Unfortunately he has a number of psychological inclinations which hinder his performance as a trader.
Firstly, Niederhoffer has relatively poor trading insticts (no genuine "gut feel"), which is mainly due to his neurotic obsession with counting/testing and his denigration of more "fuzzy" learning skills. This is probably due to his self-image as a scientific sceptic, critical thinker and debunker of "voodoo" (e.g. con artist technicians), and Randian/objectivist "rationalist" - everything must be black and white, and testable via hard concrete verifiable facts. But I find it strange that he data-mines so much, given his belief in the ever-changing nature of the markets.
Secondly, he apparently cannot keep away from excessive risk - he has a clear love of "action". I suspect that this is due to his childhood - as a boy he enjoyed the street games in New York, where reckless gambles would have been encouraged and even glorified.
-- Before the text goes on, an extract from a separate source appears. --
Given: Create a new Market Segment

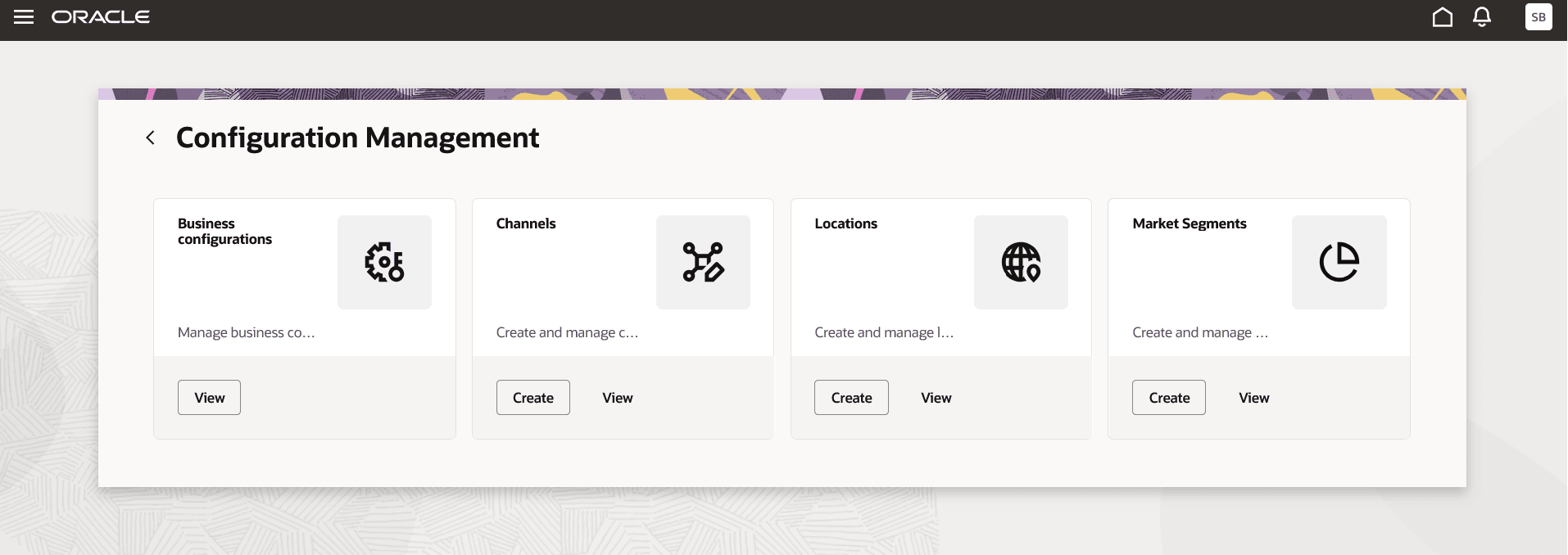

He is also incapable of riding big trends, except upwards in the stockmarket, both of which are again purely down to his psychological makeup. He is philosophically biased towards entrepreneurial activity due to his Randian/libertarian beliefs, so of course stocks "must" go up in the long run. And he is a hard sceptic, so the notion that any other market (for example commodities or currencies) could have a persistent predictable price trend is anathema to his way of thinking. His belief is that inefficiencies are small and fleeting - so he will always take small profits and ride big losers, a surefire recipe for volatility if not outright bankruptcy.
Finally, he does not appear to have any real expertise in fundamental analysis - valuation appears to be an afterthought to him. The real nail in the coffin when it came to Niederhoffer was when I saw him in early 2000, recommending purchases of Nasdaq futures because the market had gone down a historically abnormal amount in a short period of time. He justified buying along the lines of "Testing shows that each time the nasdaq is down x % in y days, then it bounces z % on average over the next week". This was just before that one week where the nasdaq crashed over 25% - and he added several days in a row, presumably getting completely annihilated on a triple or quadruple size position as he averaged his loser. I couldn't help wondering why he hadn't considered that, on all the other occasions he had tested the data, the market had not just come out of a gigantic once in a lifetime bubble where tech stocks were valued about 5-10 times more expensively than they had been during previous selloffs. Such ignorance of key fundamental differences and their impact on the usefulness of historical data made me lose what little respect I still had for his trading ability.
Basically he has a whole host of psychological biases which impede what would otherwise be great market success. If he simply had an open mind and removed all his preconceptions about the markets, then within a few years he would probably a world class trader. Sadly, because of his ego and obsessive personality, he will never reach that position.